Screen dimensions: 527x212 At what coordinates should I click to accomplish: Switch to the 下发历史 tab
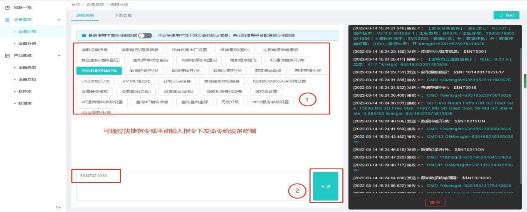pyautogui.click(x=123, y=15)
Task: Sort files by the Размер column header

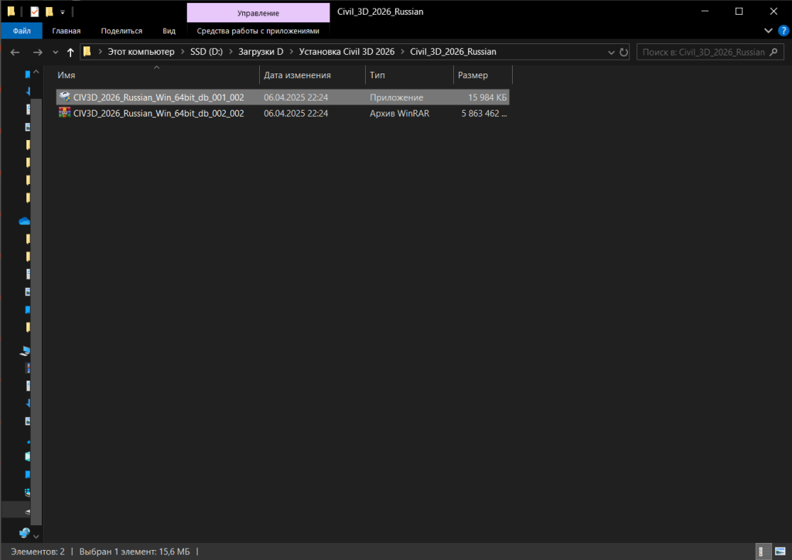Action: coord(473,75)
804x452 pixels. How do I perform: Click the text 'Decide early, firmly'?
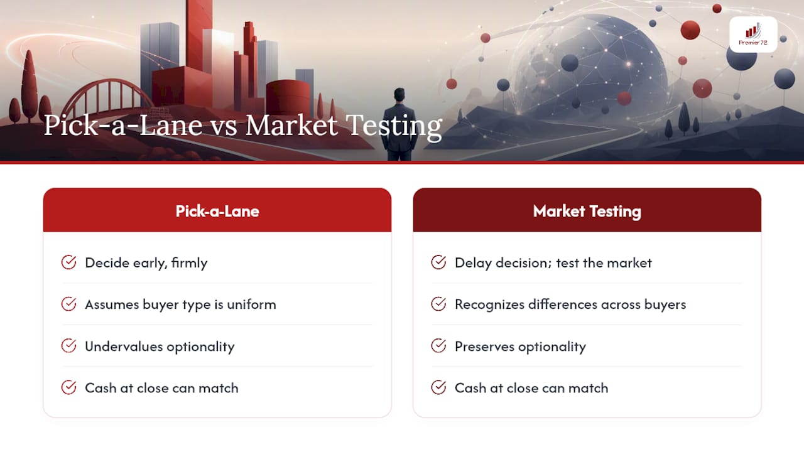(146, 263)
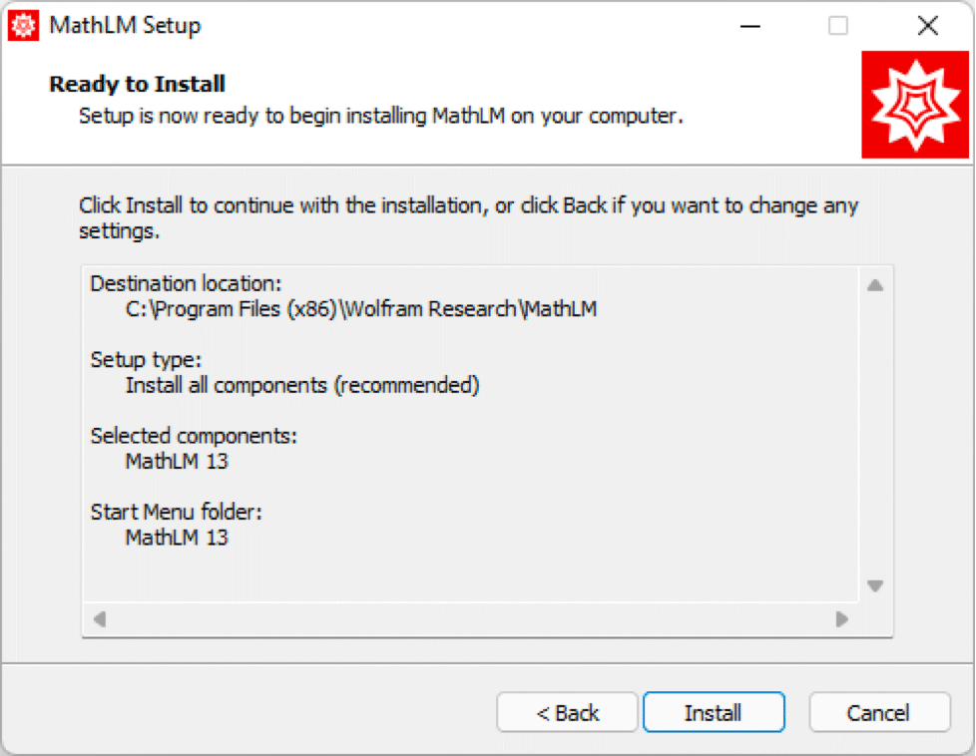Click MathLM 13 under Selected components
The width and height of the screenshot is (976, 756).
tap(177, 462)
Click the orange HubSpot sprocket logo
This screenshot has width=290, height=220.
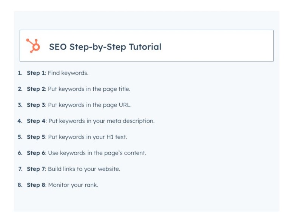click(x=33, y=46)
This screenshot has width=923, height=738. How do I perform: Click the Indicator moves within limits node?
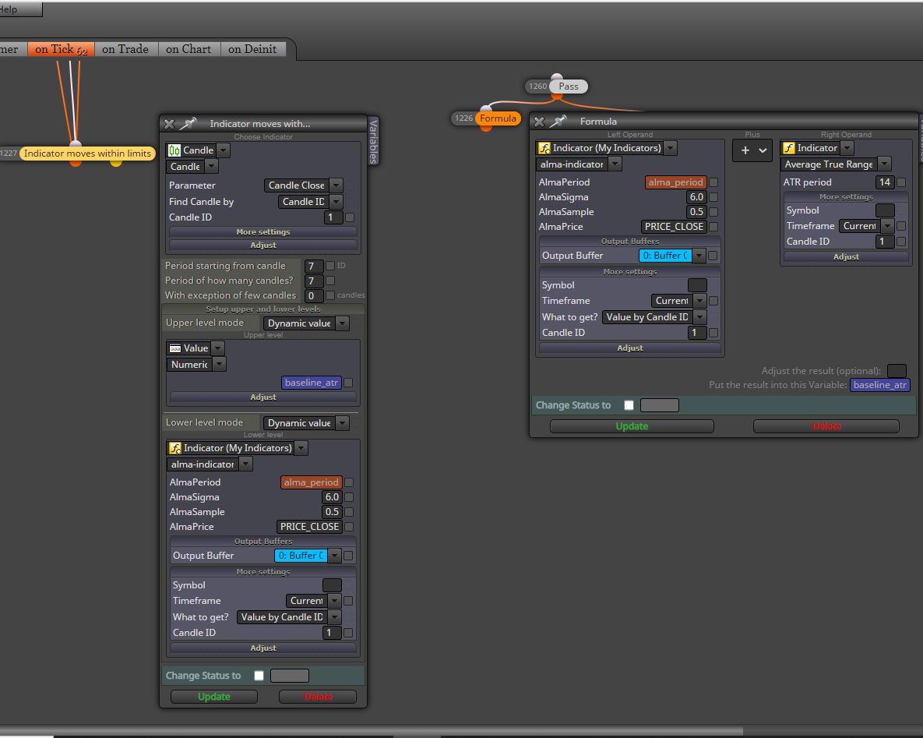87,154
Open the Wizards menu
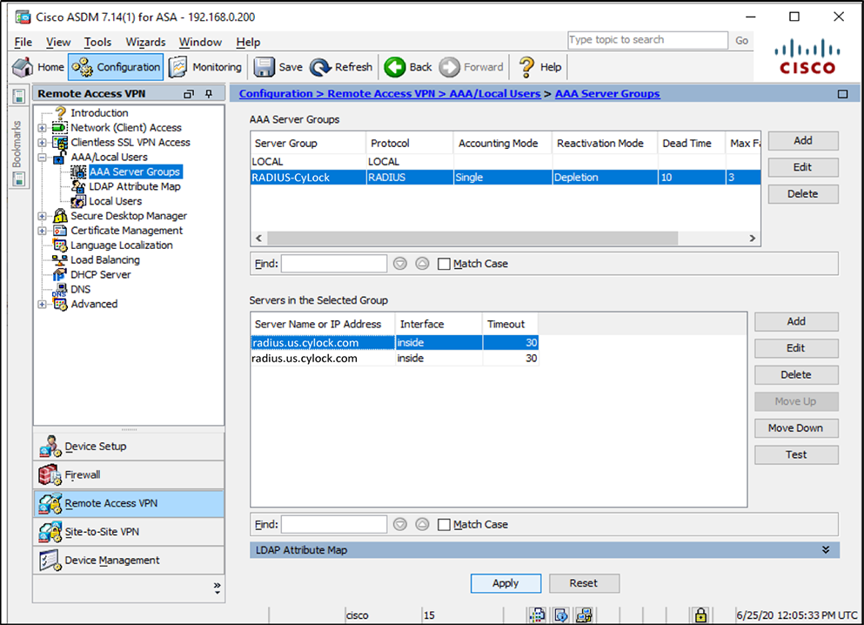 [x=145, y=42]
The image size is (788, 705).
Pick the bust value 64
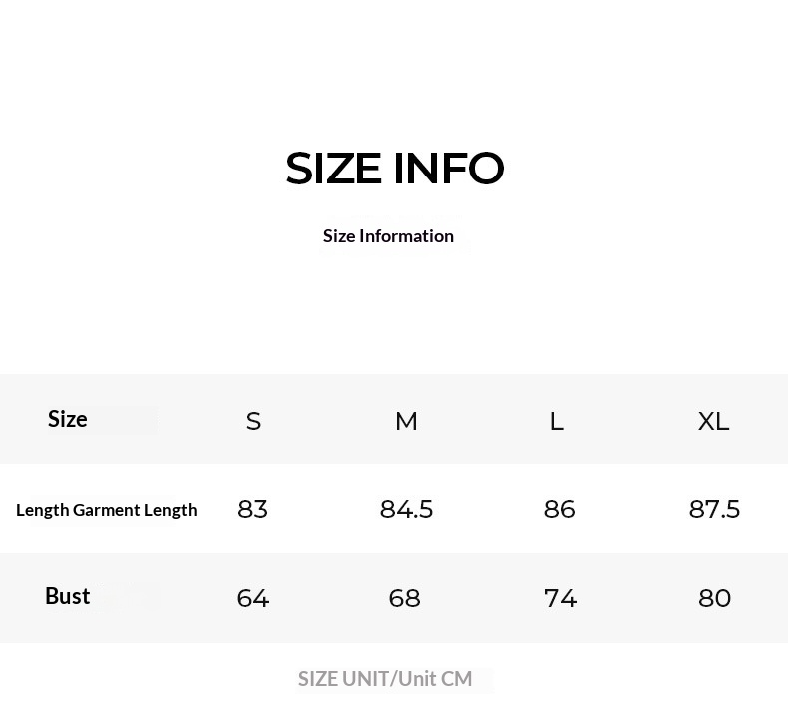tap(253, 598)
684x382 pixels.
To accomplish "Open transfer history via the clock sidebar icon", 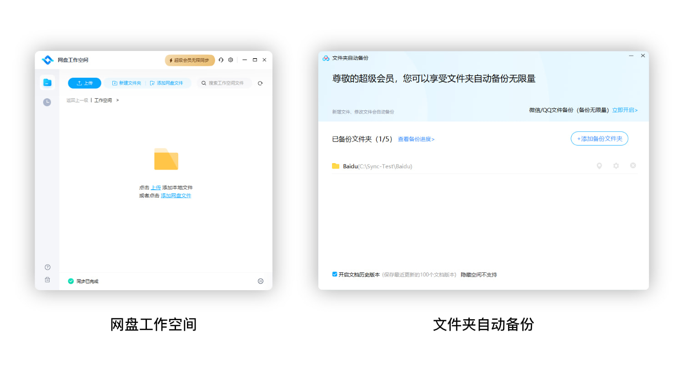I will coord(47,102).
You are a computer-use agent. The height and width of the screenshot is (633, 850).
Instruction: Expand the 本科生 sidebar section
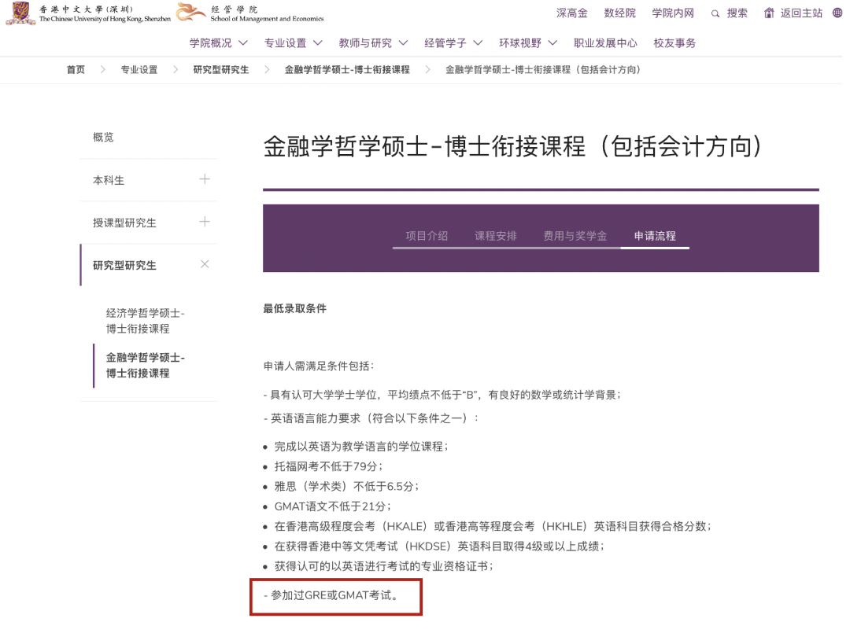coord(205,179)
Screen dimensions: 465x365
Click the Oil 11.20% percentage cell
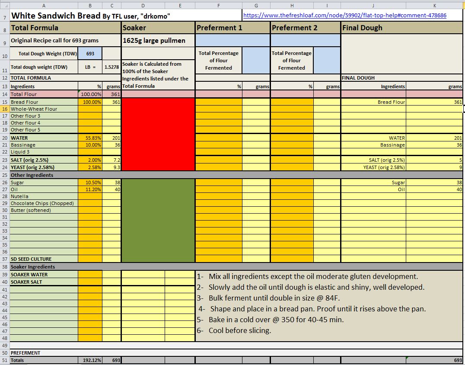tap(90, 189)
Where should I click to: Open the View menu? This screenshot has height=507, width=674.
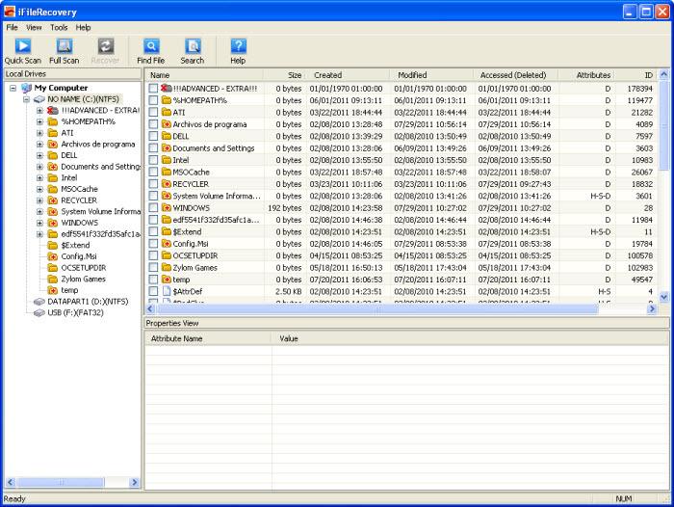click(34, 28)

__Problem__: Exact reproduction is required for the lines from the one containing "Screen dimensions: 465x365" through the end of the material, and for those lines only, without pictures.

__Exercise response__:
Screen dimensions: 465x365
Click the Oil 11.20% percentage cell
tap(90, 189)
Where should I click to: Open the View menu? This screenshot has height=507, width=674.
click(34, 28)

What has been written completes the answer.